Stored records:
============
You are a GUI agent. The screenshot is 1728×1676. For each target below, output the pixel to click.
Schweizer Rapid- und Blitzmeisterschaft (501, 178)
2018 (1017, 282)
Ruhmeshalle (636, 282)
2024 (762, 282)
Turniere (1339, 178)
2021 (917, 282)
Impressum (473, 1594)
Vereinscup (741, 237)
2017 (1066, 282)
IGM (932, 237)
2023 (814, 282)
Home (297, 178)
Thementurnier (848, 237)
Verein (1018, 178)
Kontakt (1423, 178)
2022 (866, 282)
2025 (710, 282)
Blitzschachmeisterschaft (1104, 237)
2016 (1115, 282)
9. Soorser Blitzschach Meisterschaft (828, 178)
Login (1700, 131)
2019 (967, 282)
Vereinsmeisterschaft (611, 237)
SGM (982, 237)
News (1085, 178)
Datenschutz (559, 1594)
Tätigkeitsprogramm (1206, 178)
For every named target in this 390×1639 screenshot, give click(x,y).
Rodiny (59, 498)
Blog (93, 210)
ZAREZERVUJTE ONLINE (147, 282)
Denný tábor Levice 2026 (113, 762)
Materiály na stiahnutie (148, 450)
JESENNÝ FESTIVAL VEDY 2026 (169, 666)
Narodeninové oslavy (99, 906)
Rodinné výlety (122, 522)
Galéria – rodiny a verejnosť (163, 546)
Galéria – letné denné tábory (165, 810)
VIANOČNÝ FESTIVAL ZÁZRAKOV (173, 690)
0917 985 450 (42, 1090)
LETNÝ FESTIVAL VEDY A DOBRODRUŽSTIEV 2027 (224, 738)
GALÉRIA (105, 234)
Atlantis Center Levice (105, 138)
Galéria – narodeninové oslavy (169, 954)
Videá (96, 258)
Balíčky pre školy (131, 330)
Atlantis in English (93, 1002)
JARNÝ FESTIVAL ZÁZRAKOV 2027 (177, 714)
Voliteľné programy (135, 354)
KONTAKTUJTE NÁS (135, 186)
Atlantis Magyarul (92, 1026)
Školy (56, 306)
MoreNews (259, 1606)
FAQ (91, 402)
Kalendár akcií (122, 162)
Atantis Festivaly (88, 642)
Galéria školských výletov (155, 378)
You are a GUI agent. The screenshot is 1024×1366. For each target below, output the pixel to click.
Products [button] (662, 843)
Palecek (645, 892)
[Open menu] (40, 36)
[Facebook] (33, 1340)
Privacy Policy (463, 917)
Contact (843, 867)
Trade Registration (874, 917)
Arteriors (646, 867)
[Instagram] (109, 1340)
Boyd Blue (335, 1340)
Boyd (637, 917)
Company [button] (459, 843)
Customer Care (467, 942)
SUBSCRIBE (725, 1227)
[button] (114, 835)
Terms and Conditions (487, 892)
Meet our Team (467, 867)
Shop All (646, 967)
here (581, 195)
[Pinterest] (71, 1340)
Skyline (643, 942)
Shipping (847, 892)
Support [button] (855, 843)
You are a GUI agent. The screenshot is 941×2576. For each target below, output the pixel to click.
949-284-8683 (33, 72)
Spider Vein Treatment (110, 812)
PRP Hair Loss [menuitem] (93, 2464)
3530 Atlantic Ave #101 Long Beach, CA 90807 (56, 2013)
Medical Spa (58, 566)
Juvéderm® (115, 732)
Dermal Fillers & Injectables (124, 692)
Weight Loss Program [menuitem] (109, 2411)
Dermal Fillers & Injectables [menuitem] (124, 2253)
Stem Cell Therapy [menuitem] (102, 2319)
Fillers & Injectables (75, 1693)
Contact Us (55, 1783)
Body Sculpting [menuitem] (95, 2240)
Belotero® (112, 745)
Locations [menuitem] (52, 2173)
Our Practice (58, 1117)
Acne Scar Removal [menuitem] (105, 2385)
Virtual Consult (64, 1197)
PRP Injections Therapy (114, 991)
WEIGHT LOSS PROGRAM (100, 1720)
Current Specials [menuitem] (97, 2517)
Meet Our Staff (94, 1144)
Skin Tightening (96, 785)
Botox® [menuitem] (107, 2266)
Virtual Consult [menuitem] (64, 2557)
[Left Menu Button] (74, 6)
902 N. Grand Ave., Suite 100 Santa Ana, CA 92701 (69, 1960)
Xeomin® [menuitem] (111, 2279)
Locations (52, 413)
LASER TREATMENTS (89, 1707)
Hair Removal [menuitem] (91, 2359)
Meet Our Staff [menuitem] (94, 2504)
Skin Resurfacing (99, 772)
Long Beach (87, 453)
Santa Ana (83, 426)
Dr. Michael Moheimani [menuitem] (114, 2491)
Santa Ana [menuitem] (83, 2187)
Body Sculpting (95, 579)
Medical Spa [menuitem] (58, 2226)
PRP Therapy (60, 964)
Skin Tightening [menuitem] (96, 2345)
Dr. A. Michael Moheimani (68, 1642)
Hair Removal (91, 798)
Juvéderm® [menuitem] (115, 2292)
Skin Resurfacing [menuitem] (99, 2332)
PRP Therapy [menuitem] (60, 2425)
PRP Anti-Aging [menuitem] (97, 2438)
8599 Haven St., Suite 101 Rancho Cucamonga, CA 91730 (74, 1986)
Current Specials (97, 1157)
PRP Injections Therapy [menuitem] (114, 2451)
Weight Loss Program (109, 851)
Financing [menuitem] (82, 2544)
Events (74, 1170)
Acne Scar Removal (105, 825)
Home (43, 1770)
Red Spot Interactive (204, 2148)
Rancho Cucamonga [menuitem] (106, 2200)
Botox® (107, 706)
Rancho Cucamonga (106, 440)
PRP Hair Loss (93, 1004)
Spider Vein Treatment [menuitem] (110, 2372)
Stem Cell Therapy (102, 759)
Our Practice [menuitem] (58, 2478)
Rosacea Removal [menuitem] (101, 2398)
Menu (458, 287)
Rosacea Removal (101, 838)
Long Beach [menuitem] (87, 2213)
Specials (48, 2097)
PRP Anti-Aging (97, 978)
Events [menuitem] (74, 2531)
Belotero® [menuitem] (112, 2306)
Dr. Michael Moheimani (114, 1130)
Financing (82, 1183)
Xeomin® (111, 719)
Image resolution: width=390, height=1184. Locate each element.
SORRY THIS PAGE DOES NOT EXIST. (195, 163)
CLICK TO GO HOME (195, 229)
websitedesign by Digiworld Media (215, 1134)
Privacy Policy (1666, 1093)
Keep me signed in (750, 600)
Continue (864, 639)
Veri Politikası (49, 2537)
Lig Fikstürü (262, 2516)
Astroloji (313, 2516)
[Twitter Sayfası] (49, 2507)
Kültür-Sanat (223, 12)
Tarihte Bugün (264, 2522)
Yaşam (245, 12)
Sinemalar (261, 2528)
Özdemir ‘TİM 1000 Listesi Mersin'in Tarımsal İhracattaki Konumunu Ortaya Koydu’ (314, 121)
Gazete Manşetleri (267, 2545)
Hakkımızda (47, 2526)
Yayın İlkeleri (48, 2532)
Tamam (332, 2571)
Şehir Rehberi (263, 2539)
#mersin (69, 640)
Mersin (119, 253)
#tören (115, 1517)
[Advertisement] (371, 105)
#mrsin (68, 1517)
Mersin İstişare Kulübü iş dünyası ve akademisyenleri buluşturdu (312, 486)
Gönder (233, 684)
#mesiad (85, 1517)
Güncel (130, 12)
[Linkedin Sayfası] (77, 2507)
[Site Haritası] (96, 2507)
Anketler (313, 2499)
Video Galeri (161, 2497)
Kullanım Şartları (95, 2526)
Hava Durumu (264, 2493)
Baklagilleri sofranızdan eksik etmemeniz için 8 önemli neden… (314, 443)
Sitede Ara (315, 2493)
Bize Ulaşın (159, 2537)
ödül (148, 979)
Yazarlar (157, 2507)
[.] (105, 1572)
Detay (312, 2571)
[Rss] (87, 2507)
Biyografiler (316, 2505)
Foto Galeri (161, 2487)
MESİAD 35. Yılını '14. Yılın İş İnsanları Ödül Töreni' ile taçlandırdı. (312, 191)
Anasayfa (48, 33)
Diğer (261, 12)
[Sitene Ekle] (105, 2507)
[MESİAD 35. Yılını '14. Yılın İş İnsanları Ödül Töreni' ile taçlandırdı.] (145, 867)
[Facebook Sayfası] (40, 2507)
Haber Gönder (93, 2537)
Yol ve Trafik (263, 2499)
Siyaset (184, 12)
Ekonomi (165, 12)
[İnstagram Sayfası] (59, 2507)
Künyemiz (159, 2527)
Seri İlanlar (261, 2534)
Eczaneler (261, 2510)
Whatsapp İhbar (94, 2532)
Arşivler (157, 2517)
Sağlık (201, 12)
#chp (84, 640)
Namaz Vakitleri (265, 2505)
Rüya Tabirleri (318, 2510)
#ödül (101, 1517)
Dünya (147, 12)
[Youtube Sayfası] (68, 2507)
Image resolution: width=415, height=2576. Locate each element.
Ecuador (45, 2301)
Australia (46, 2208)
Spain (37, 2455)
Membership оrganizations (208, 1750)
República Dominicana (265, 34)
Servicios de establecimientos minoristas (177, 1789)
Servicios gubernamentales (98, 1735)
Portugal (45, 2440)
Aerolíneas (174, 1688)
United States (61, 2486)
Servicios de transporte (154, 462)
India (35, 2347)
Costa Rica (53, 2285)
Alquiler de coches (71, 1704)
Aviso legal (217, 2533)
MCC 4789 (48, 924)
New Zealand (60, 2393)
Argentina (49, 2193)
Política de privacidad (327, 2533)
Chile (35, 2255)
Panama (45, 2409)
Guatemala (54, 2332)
============
→ DIRECTIONS FOR THIS TASK: Nothing should appear in the answer except the lines above from the line with "Santa Ana (83, 426)" through the line with "PRP Anti-Aging [menuitem] (97, 2438)", both included, written out exactly.

→ EXPECTED ANSWER:
Santa Ana (83, 426)
Dr. Michael Moheimani [menuitem] (114, 2491)
Santa Ana [menuitem] (83, 2187)
Body Sculpting (95, 579)
Medical Spa [menuitem] (58, 2226)
PRP Therapy (60, 964)
Skin Tightening [menuitem] (96, 2345)
Dr. A. Michael Moheimani (68, 1642)
Hair Removal (91, 798)
Juvéderm® [menuitem] (115, 2292)
Skin Resurfacing [menuitem] (99, 2332)
PRP Therapy [menuitem] (60, 2425)
PRP Anti-Aging [menuitem] (97, 2438)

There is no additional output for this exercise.